EL TONTODROMO O ALLÍ DÓNDE LATE EL CORAZÓN
Cada vez se parecen más unas ciudades a otras. La piel de las calles y plazas que envuelve el día a día de sus habitantes se ha cubierto de los mismos negocios y las mismas oficinas, mientras idéntica tiranía del tráfico rodado canaliza cualquier resquicio de su espacio. Las fachadas, los escaparates, el mobiliario urbano… todo tan igual que si por un momento uno cierra los ojos y olvida la ciudad donde se encuentra al volver a mirar puede darle el nombre que se le antoje, imaginar el lugar que quiera ya que toda la singularidad que caracterizaba a las urbes (grandes o pequeñas, da igual) está desapareciendo.
Nos quedan nuestros centros históricos. Mal que bien aún intentan conservar un poco del sabor de la historia y de la estela de sus habitantes por sus calles.
Es precisamente la huella, el rastro diario de ellos, lo que hace la ciudad y le confiere su esencia y diferencia. En el centro de Teruel todavía persisten recuerdos de esa naturaleza tan íntima y particular, fruto de cientos de turolenses que año tras año lo vivificaron con su paso cotidiano, sus entradas y salidas a tiendas, oficinas, terrazas de cafés… sus encuentros fortuitos y sus paseos habituales en los días de fiesta.
La plaza del Torico y la calle San Juan se despliegan sobre nuestra ciudad recostada como la columna vertebral de un gran animal dormido. Muchas generaciones hemos andado una y otra vez la “línea sinuosa” de esos metros arriba-abajo y abajo-arriba. Recuerdo que en mi adolescencia a dicho recorrido se llegó coloquialmente a llamarlo el “tontodromo”, debido a las horas y horas que se “gastaban” caminando sus porches y aceras a paso “de paseo”; charrando mientras quizás esperábamos la hora del cine o simplemente deshilvanando con risas las horas perdidas. En grupos (generalmente de chicas o chicos solos y algunos, los más joviales, mixtos) aquella especie de desfile festivo nos permitía a la gente más joven de Teruel “socializarnos”, contando además con el aliciente poder ver, si había suerte, al chico o a la chica que te gustaba e intercambiar miradas o algún tímido saludo.

**Problema breve 1:**
Enumera los sitios a los que, según el texto sobre el tontódromo, entraban y salían los turolenses en su paso cotidiano por el centro de Teruel.

**Datos del ejercicio:**
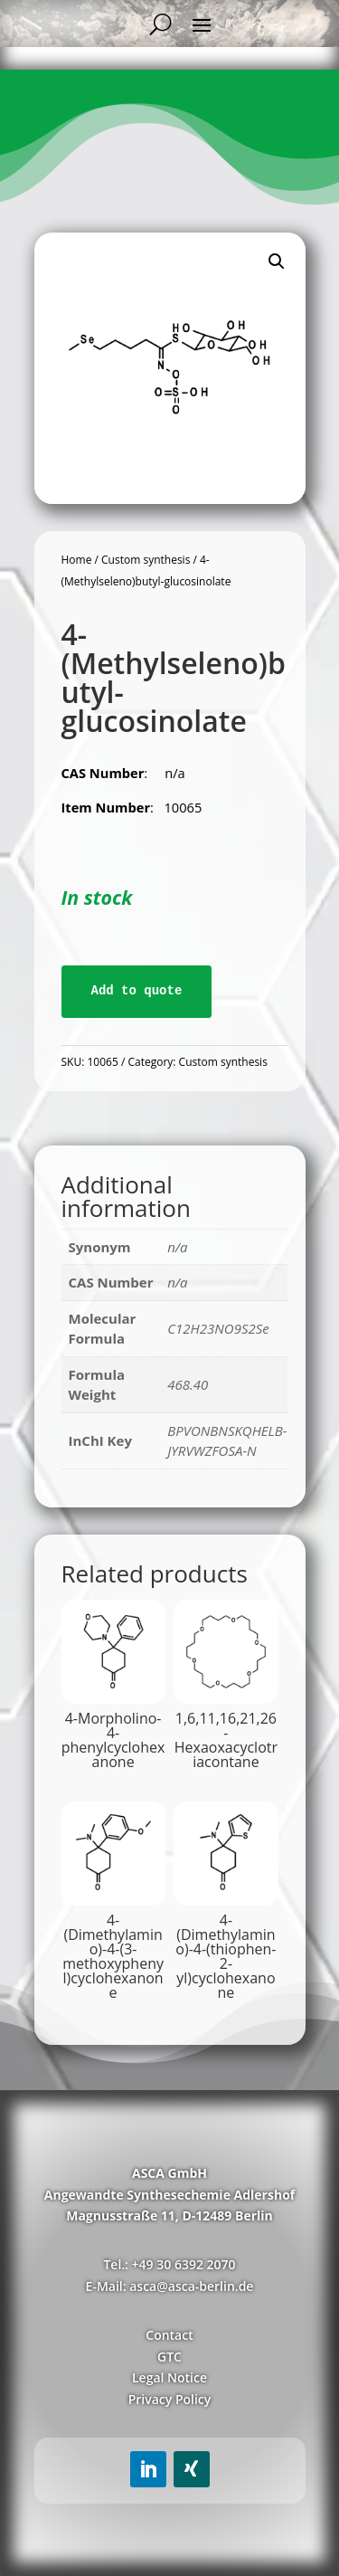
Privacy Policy (170, 2399)
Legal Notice (169, 2377)
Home (76, 559)
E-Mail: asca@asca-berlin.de (170, 2286)
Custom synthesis (145, 559)
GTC (169, 2356)
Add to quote (137, 991)
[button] (276, 261)
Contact (169, 2334)
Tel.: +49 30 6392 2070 (169, 2264)
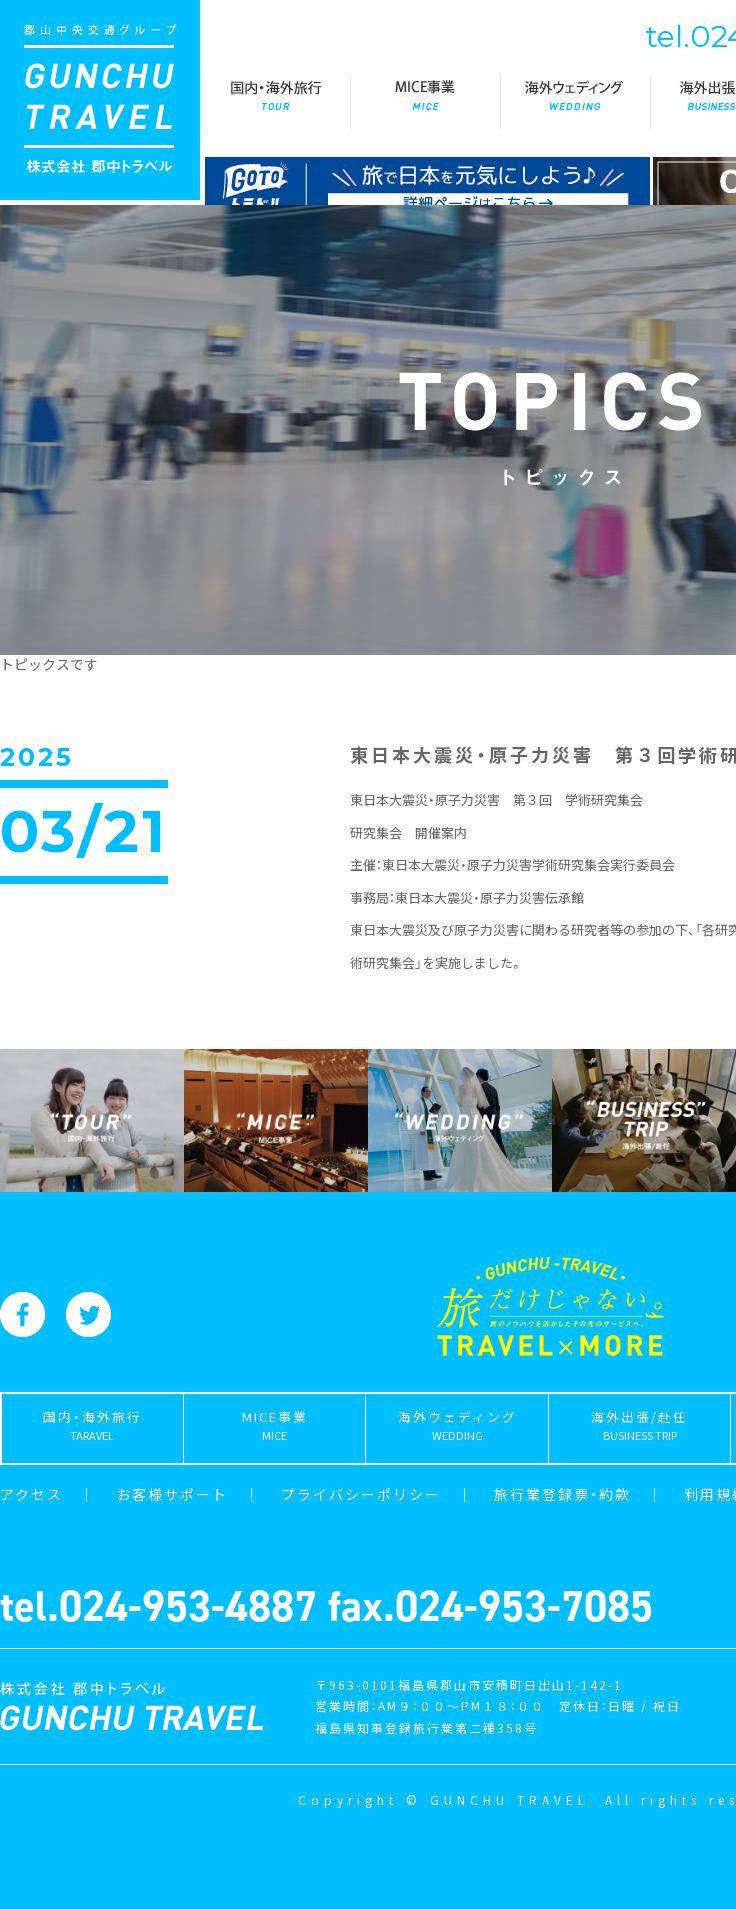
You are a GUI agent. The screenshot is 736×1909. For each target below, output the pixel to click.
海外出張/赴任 (639, 1430)
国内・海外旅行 (275, 102)
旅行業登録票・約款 (562, 1494)
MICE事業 (425, 102)
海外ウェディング (575, 102)
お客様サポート (172, 1494)
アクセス (31, 1494)
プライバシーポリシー (361, 1494)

**Problema breve 2:**
Devuelve cada línea del listado que contenga la cadena "each", distinguiendo entre mayúsculas y minúsculas.

**Respuesta 1:**
Tiendas, oficinas y terrazas de cafés.

**Respuesta 2:**
You are a GUI agent. The screenshot is 736×1909. For each target below, output the pixel to click.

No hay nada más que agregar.